Tuesday 28 July 2015

For six years you are to sow your fields and harvest the crops, but during the seventh year let the land lie unplowed and unused. Then the poor among your people may get food from it, and the wild animals may eat what is left. Do the same with your vineyard and your olive grove. – Exodus 23:10-11


Today’s Scripture Reading (July 28, 2015): Exodus 23

The Dust Bowl of the 1930’s affected 625,000 square miles (400,000 acres) of land in the United States alone. The agricultural catastrophe also extended up into Canada, affecting mostly the provinces of Alberta and Saskatchewan. The Dust Bowl severely exasperated the economic conditions in North America, making the depression of the 1930’s worse than it needed to be. The cause of the Dust Bowl is not really in question. The 1920’s had not only presented North America with an excellent economic conditions, but above average rains also allowed the Great Plains to be cultivated like they had never been before. Returning soldiers from the World War I were promised free land, or at least very cheap land, in the Great Plains. And they arrived in droves to accept their gift. The pressure and the expectation for new wheat crops continued to keep the farmer plowing more and more of the lands of the Great Plain. But the rains didn’t last. The 1930’s presented a time of below average rains, and droughts that swept over the Great Plains in three waves – 1934, 1936, and 1939-40 – but some areas didn’t see rain for eight long years. The farms were built miles from water, and as long as the rains came, the farms worked. But there was no longer any protection for the land from the drought. And the land, which had been covered with a protective covering of grass, was tired. With its protective covering of grass removed, the result was vast dust storms that roamed the plains as the tired unprotected land simply turned its soil into dust. The Dust Bowl was an early example of what happens when we don’t understand the effect that we can have on our environment.

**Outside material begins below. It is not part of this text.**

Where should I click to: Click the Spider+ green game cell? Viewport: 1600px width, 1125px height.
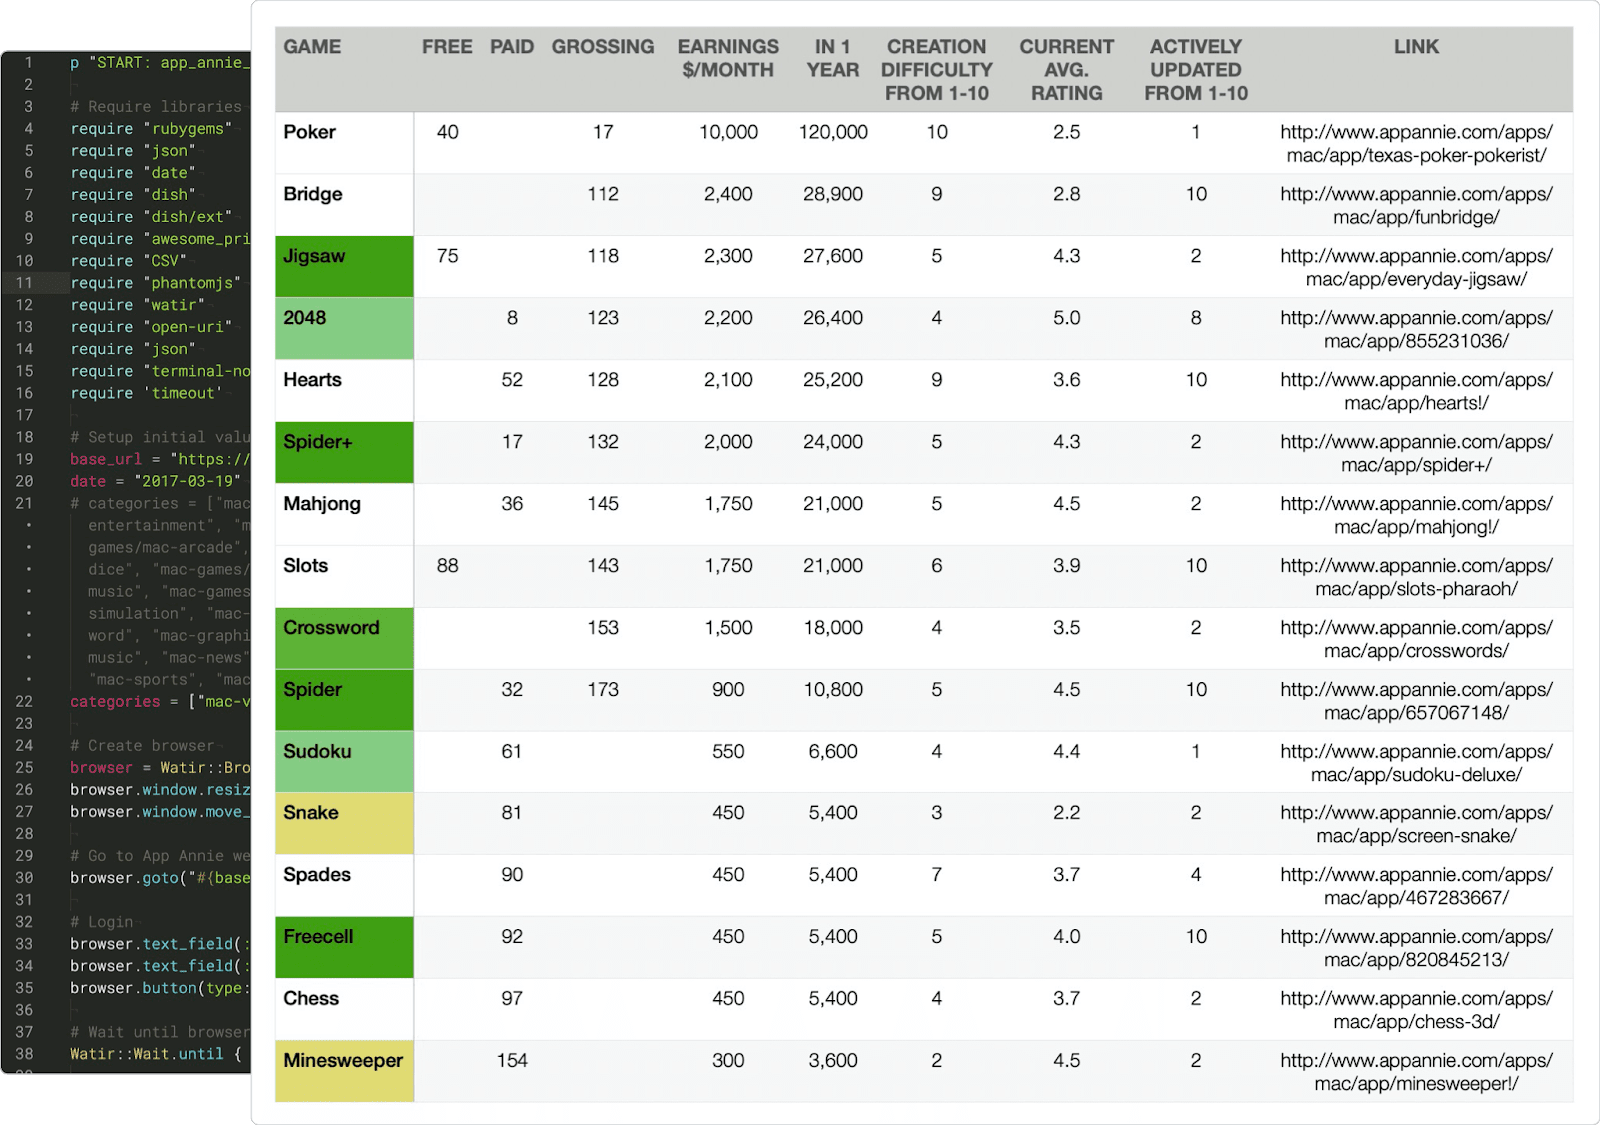[x=344, y=453]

The biblical Sabbath laws were an early attempt to understand our own relationship with our world. We know that, as part of the human race, we need at least one day off in six – one day away from work – in order to maintain a healthy body. But the biblical injunction for rest doesn’t stop with us. It reminds us that our world is based on a very fragile balance – and that it is our responsibility to maintain that balance. And all of that starts with the instruction that once every seven years we need to allow the land to rest. Let it produce what comes naturally, allow it to replenish the nutrients that it needs to continue to produce crops. It is an ancient practice, but it is a practice that for the first part of the Twentieth Century we seemed to forget.

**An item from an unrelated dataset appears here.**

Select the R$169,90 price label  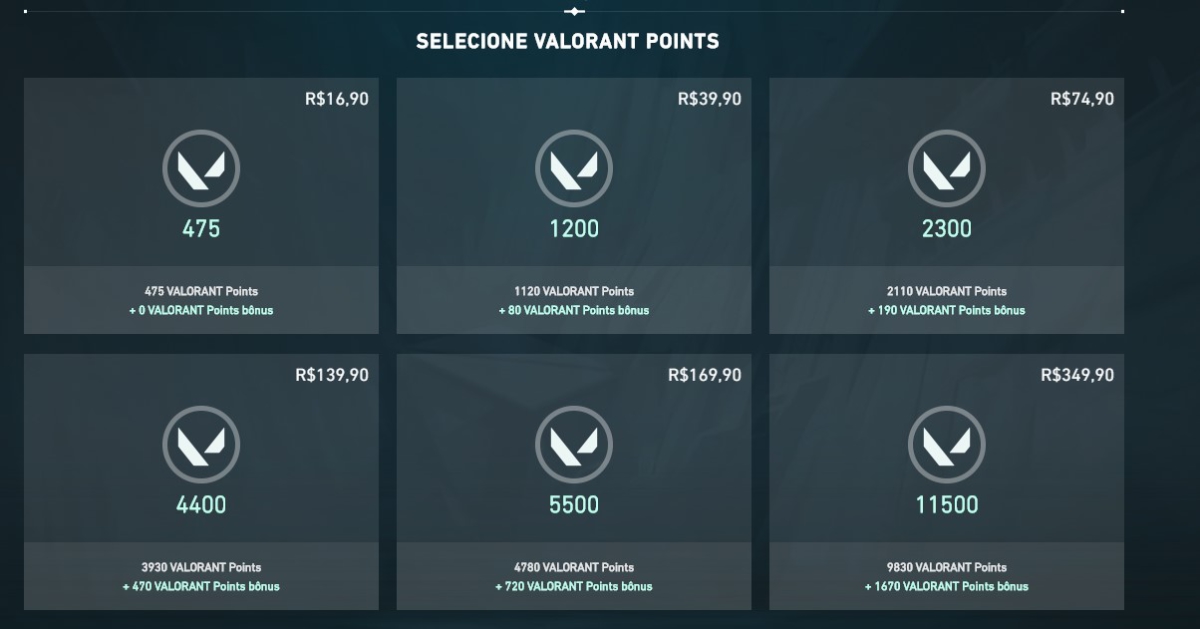(705, 375)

But we are wiser now. So why is it that, sometimes, that it seems, especially in religious circles, that we forget our relationship with this fragile world? Why aren’t we more worried about the ecological footprint we are leaving on the planet? Why aren’t we doing more to erase that footprint? Our behavior toward the environment today seems to mirror the attitude of the farmers of the Great Plains in the first part of the Twentieth Century. It is essentially the same biblical practice. Our biblical instruction is simply that we are to care for this fragile world. The world has been placed by God into our wise hands for exactly that purpose.